The Net Revenue Royalty Clause
Publishers traditionally have based royalties on the retail price of the book – the list or cover price – or more rarely, the invoice (wholesale) price of the book.
Another approach, however, always has existed: a net revenue formula. This formula is based on the publisher’s actual receipts after all discounts and costs of sale, rather than the retail price. This type of royalty calculation formerly was used only in certain types of publishing – typically niche markets – or by small presses. Because of the growth of deep discounts for booksellers such as Amazon, however, more and more publishers – including major independents such as Sourcebooks – have gone to the Dark Side, paying royalties on net revenue exclusively.
A royalty based on net revenue has many advantages for the publisher. Rather than paying the author on the book’s price, the publisher pays the royalty only on the actual amount of money that ends up in the publisher’s bank account after the book is sold. A typical clause:
The Publisher shall pay to the Author on each copy of the Work sold by the Publisher, less returns, ____ % of Net Revenues from the sale of any and all net copies sold. “Net Revenues,” as used in this Agreement, refers to money actually received by Publisher from the sale of copies of the Work, net of returns, after deduction of shipping, customs, insurance, fees and commissions, currency exchange discounts, and costs of collection.
Thus the publisher avoids paying royalties on the increasingly theoretical figure of the “retail” price – rarely paid by anyone except patrons of independent book stores. It also is preferable to using the invoice or wholesale price, based on the various bookseller’s discounts. But the net effect, of course, can often mean substantially lower income for the author if the same royalty percentage is used as with the retail price formula. Under such a formula, you will receive less royalties – often half as much — as a “cover price” author would receive from the same amount of sales. When dealing with net sales clauses, I believe that royalty percentages should be substantially higher (18-25%), however there is little chance that your publisher will agree.

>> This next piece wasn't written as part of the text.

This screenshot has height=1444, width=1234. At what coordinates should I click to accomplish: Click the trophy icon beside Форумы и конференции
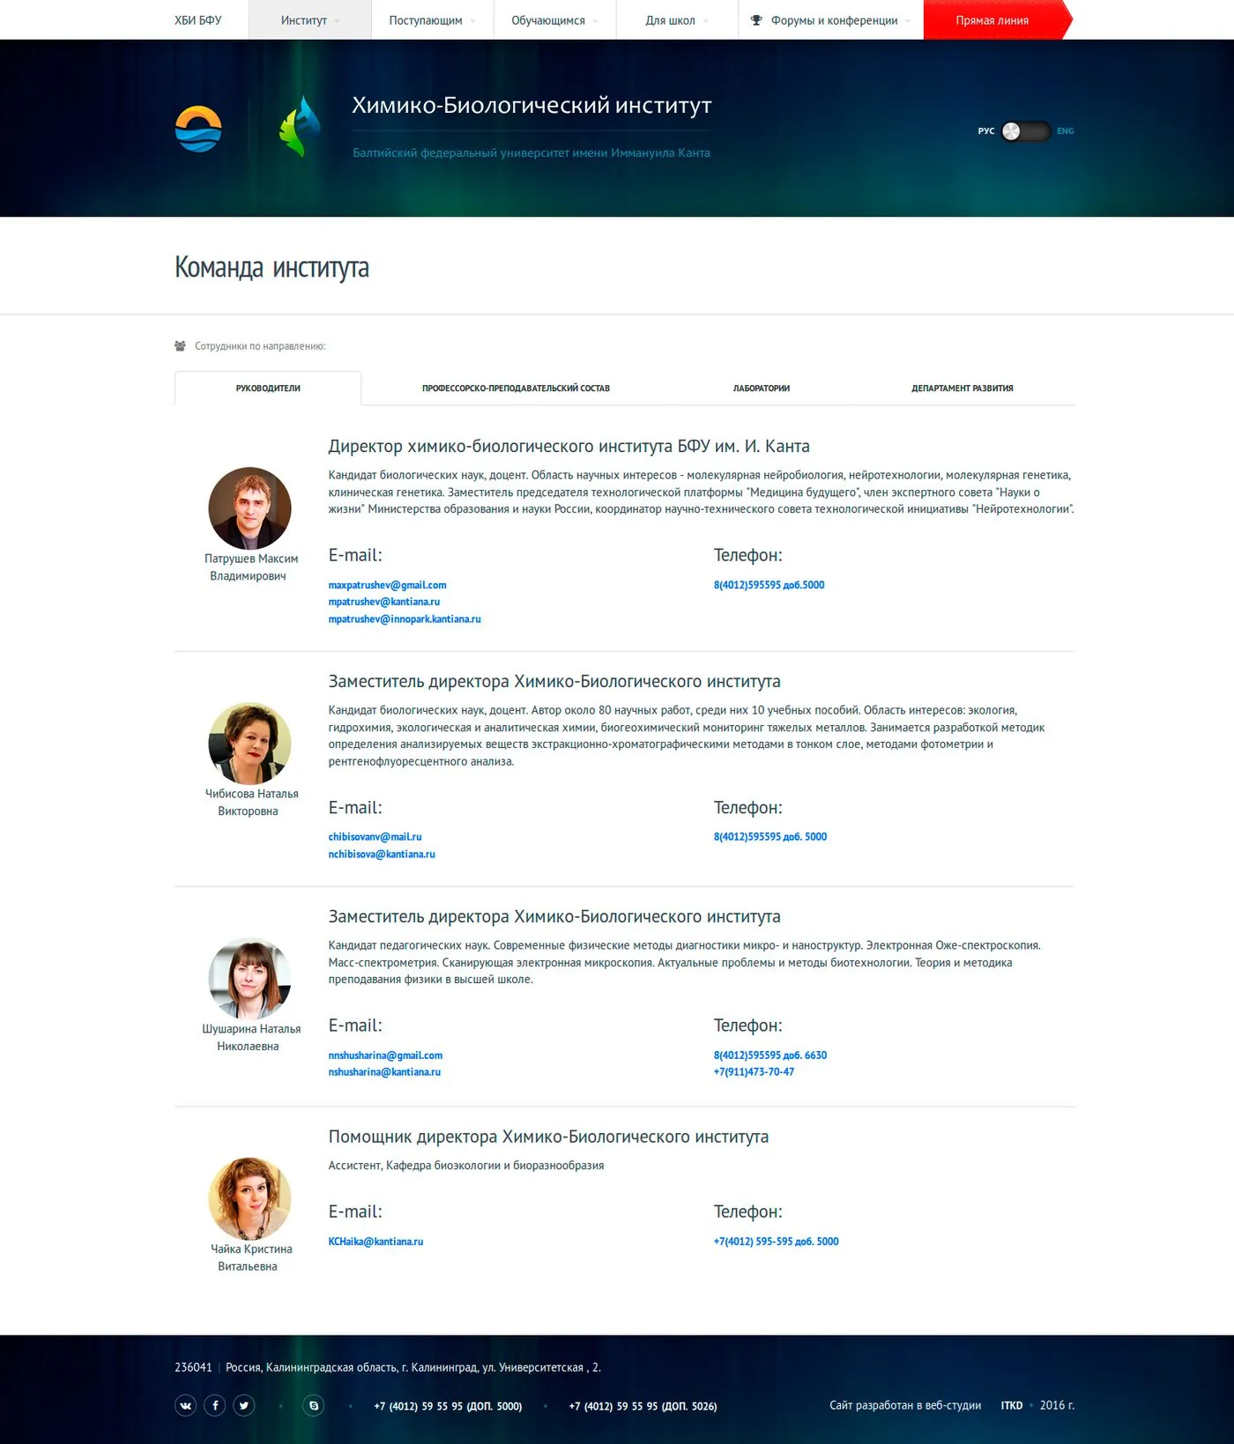(x=756, y=20)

What you can do is make sure that the definition of Net Revenue is appropriate. The definition cited above, for example, leaves far too much room for creative accounting by the publisher. If you have a net revenue formula in your publishing agreement, I recommend that “Net Revenue” (or “Net Sales” or “Net Receipts”) be defined as “actual cash receipts from all sales of the Work in any media or format less shipping costs, returns, and sales or value-added taxes remitted to Publisher by the purchaser.” And be sure you have an audit clause in your agreement, allowing you to examine the publisher’s calculation of net revenue for your book.